** BEGIN DATA EXCERPTS **

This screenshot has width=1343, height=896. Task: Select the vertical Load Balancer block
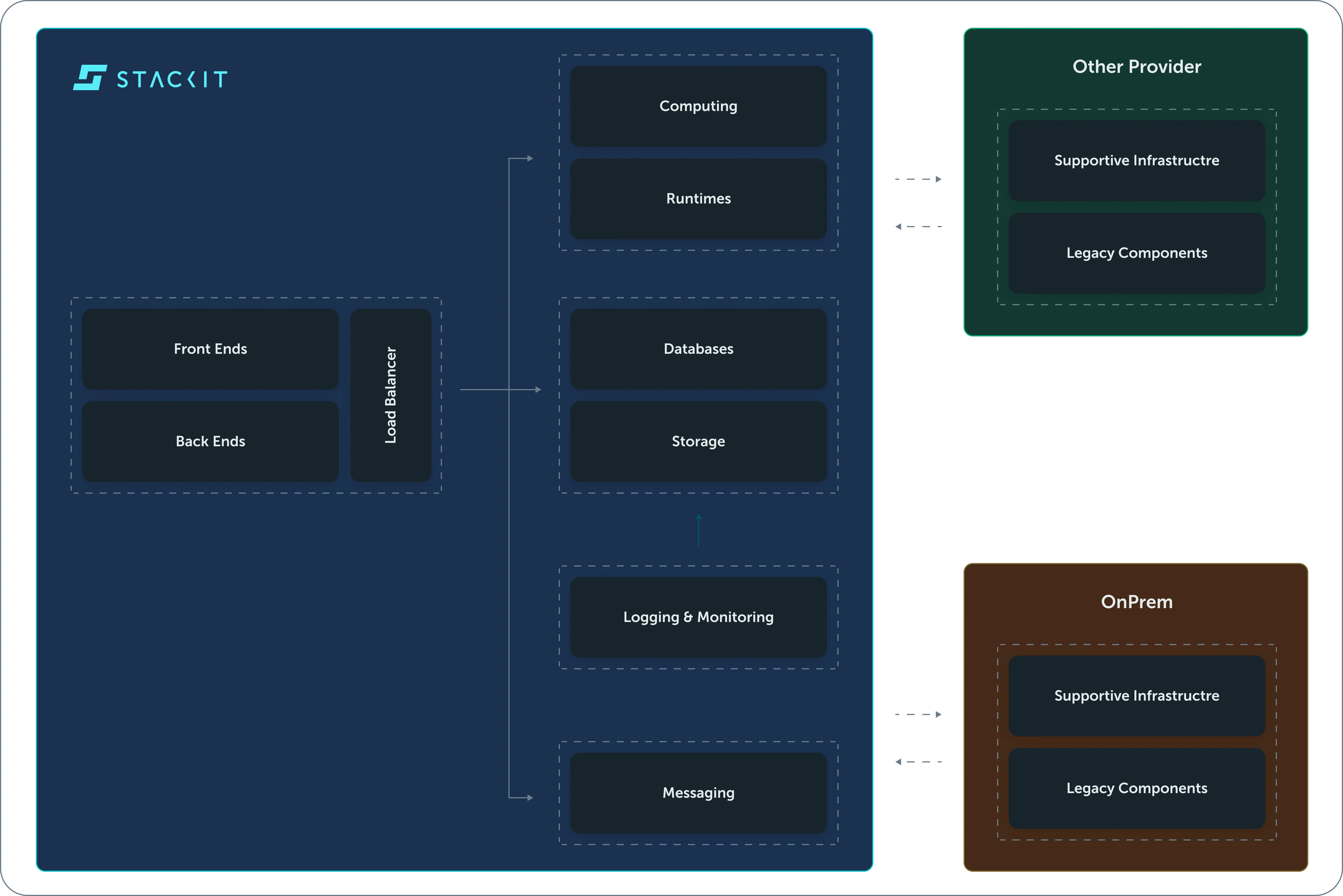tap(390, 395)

** END DATA EXCERPTS **
** BEGIN DATA EXCERPTS **

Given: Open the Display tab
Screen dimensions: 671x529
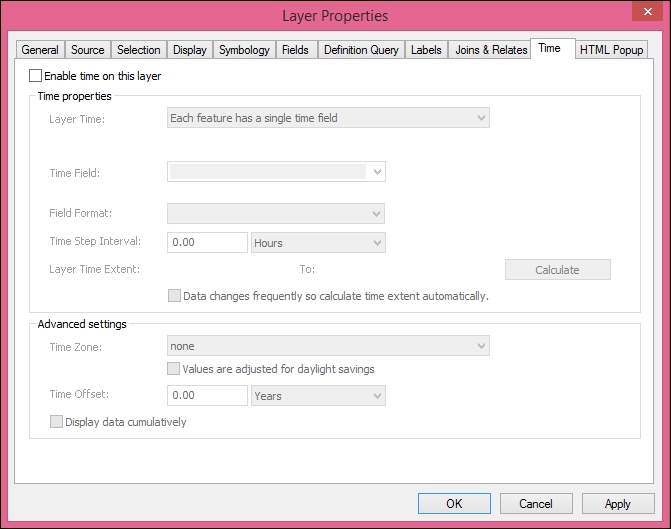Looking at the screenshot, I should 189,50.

** END DATA EXCERPTS **
** BEGIN DATA EXCERPTS **

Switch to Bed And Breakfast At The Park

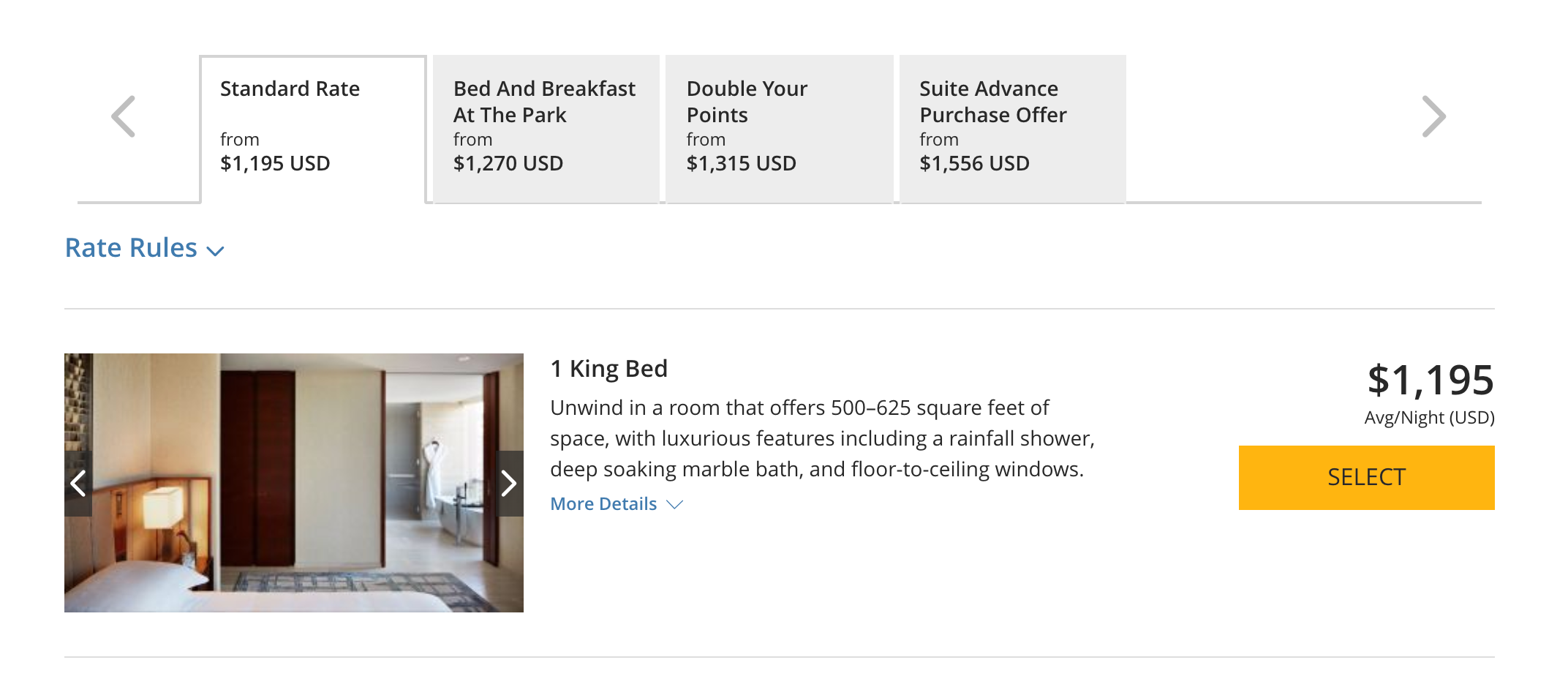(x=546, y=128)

** END DATA EXCERPTS **

STATED TASK
Copy out the items again, starting at the line that has "This screenshot has" and ending after the line that has "tap(390, 395)". Leave the pictures out of your answer.

RESULT
This screenshot has width=1343, height=896. Task: Select the vertical Load Balancer block
tap(390, 395)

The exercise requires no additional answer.